Extracted records
Start of Block

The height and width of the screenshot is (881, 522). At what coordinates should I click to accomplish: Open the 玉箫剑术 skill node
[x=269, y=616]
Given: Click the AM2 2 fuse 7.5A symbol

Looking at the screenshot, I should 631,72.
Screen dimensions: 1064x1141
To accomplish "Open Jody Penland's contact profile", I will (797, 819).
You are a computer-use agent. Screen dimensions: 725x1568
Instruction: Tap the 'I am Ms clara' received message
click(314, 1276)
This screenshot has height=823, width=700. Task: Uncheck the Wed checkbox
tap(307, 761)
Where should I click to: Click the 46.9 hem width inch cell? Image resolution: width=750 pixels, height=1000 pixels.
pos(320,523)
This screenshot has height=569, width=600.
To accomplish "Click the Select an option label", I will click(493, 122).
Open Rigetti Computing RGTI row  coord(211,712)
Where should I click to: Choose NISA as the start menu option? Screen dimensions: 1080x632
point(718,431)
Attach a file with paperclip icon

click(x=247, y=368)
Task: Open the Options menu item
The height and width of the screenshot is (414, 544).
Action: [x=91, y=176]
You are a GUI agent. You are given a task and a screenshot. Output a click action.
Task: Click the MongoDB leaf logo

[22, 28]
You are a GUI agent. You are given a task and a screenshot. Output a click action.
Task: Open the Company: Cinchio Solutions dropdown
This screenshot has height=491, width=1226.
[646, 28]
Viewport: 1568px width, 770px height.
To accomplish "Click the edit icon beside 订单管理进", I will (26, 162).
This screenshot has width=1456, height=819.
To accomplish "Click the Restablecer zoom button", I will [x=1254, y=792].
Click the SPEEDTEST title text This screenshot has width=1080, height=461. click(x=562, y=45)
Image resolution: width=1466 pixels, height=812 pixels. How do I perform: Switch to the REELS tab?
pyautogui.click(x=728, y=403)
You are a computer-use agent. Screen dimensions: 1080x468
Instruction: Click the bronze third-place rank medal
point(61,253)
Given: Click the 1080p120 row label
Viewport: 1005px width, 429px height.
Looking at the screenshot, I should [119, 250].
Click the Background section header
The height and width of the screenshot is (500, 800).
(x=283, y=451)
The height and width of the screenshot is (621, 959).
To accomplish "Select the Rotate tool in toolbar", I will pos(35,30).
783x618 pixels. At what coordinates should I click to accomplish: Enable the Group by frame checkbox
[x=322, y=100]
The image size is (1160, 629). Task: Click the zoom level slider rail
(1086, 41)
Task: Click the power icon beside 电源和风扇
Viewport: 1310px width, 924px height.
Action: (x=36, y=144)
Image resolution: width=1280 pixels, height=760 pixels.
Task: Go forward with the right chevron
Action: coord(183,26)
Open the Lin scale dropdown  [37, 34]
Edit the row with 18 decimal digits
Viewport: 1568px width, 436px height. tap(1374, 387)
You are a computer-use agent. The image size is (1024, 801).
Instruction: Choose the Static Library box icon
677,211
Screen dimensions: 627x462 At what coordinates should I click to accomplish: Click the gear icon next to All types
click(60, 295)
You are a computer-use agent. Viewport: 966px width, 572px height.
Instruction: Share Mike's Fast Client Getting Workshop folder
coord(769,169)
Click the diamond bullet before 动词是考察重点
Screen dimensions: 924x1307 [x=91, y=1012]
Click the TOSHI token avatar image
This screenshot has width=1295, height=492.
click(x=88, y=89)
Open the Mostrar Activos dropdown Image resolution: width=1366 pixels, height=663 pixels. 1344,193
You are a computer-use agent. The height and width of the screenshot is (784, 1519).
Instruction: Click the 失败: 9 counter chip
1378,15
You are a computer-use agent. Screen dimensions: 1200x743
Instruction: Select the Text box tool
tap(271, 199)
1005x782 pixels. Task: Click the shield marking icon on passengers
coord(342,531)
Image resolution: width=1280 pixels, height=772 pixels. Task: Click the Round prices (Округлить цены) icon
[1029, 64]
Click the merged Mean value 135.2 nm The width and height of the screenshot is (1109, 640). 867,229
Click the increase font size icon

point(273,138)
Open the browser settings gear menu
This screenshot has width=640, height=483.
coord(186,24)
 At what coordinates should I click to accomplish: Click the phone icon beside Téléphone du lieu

End of Block

## Aim of the task
Copy down the complete data exactly as supplied.

## Exercise solution
The height and width of the screenshot is (881, 522). At what coordinates should I click to accomplish: Open the 玉箫剑术 skill node
[x=269, y=616]
Given: Click the AM2 2 fuse 7.5A symbol

Looking at the screenshot, I should 631,72.
Screen dimensions: 1064x1141
To accomplish "Open Jody Penland's contact profile", I will (797, 819).
You are a computer-use agent. Screen dimensions: 725x1568
Instruction: Tap the 'I am Ms clara' received message
click(314, 1276)
This screenshot has height=823, width=700. Task: Uncheck the Wed checkbox
tap(307, 761)
Where should I click to: Click the 46.9 hem width inch cell? Image resolution: width=750 pixels, height=1000 pixels.
pos(320,523)
This screenshot has height=569, width=600.
To accomplish "Click the Select an option label", I will click(493, 122).
Open Rigetti Computing RGTI row  coord(211,712)
Where should I click to: Choose NISA as the start menu option? Screen dimensions: 1080x632
point(718,431)
Attach a file with paperclip icon

click(x=247, y=368)
Task: Open the Options menu item
The height and width of the screenshot is (414, 544).
Action: [x=91, y=176]
You are a GUI agent. You are given a task and a screenshot. Output a click action.
Task: Click the MongoDB leaf logo

[22, 28]
You are a GUI agent. You are given a task and a screenshot. Output a click action.
Task: Open the Company: Cinchio Solutions dropdown
This screenshot has height=491, width=1226.
[646, 28]
Viewport: 1568px width, 770px height.
To accomplish "Click the edit icon beside 订单管理进", I will (26, 162).
This screenshot has width=1456, height=819.
To accomplish "Click the Restablecer zoom button", I will [x=1254, y=792].
Click the SPEEDTEST title text This screenshot has width=1080, height=461. click(x=562, y=45)
Image resolution: width=1466 pixels, height=812 pixels. How do I perform: Switch to the REELS tab?
pyautogui.click(x=728, y=403)
You are a computer-use agent. Screen dimensions: 1080x468
Instruction: Click the bronze third-place rank medal
point(61,253)
Given: Click the 1080p120 row label
Viewport: 1005px width, 429px height.
Looking at the screenshot, I should [119, 250].
Click the Background section header
The height and width of the screenshot is (500, 800).
(x=283, y=451)
The height and width of the screenshot is (621, 959).
To accomplish "Select the Rotate tool in toolbar", I will pos(35,30).
783x618 pixels. At what coordinates should I click to accomplish: Enable the Group by frame checkbox
[x=322, y=100]
The image size is (1160, 629). Task: Click the zoom level slider rail
(1086, 41)
Task: Click the power icon beside 电源和风扇
Viewport: 1310px width, 924px height.
Action: (x=36, y=144)
Image resolution: width=1280 pixels, height=760 pixels.
Task: Go forward with the right chevron
Action: coord(183,26)
Open the Lin scale dropdown  [37, 34]
Edit the row with 18 decimal digits
Viewport: 1568px width, 436px height. tap(1374, 387)
You are a computer-use agent. The image size is (1024, 801).
Instruction: Choose the Static Library box icon
677,211
Screen dimensions: 627x462 At what coordinates should I click to accomplish: Click the gear icon next to All types
click(60, 295)
You are a computer-use agent. Viewport: 966px width, 572px height.
Instruction: Share Mike's Fast Client Getting Workshop folder
coord(769,169)
Click the diamond bullet before 动词是考察重点
Screen dimensions: 924x1307 [x=91, y=1012]
Click the TOSHI token avatar image
This screenshot has width=1295, height=492.
click(x=88, y=89)
Open the Mostrar Activos dropdown Image resolution: width=1366 pixels, height=663 pixels. 1344,193
You are a computer-use agent. The height and width of the screenshot is (784, 1519).
Instruction: Click the 失败: 9 counter chip
1378,15
You are a computer-use agent. Screen dimensions: 1200x743
Instruction: Select the Text box tool
tap(271, 199)
1005x782 pixels. Task: Click the shield marking icon on passengers
coord(342,531)
Image resolution: width=1280 pixels, height=772 pixels. Task: Click the Round prices (Округлить цены) icon
[1029, 64]
Click the merged Mean value 135.2 nm The width and height of the screenshot is (1109, 640). 867,229
Click the increase font size icon

point(273,138)
Open the browser settings gear menu
This screenshot has width=640, height=483.
coord(186,24)
 At what coordinates should I click to accomplish: Click the phone icon beside Téléphone du lieu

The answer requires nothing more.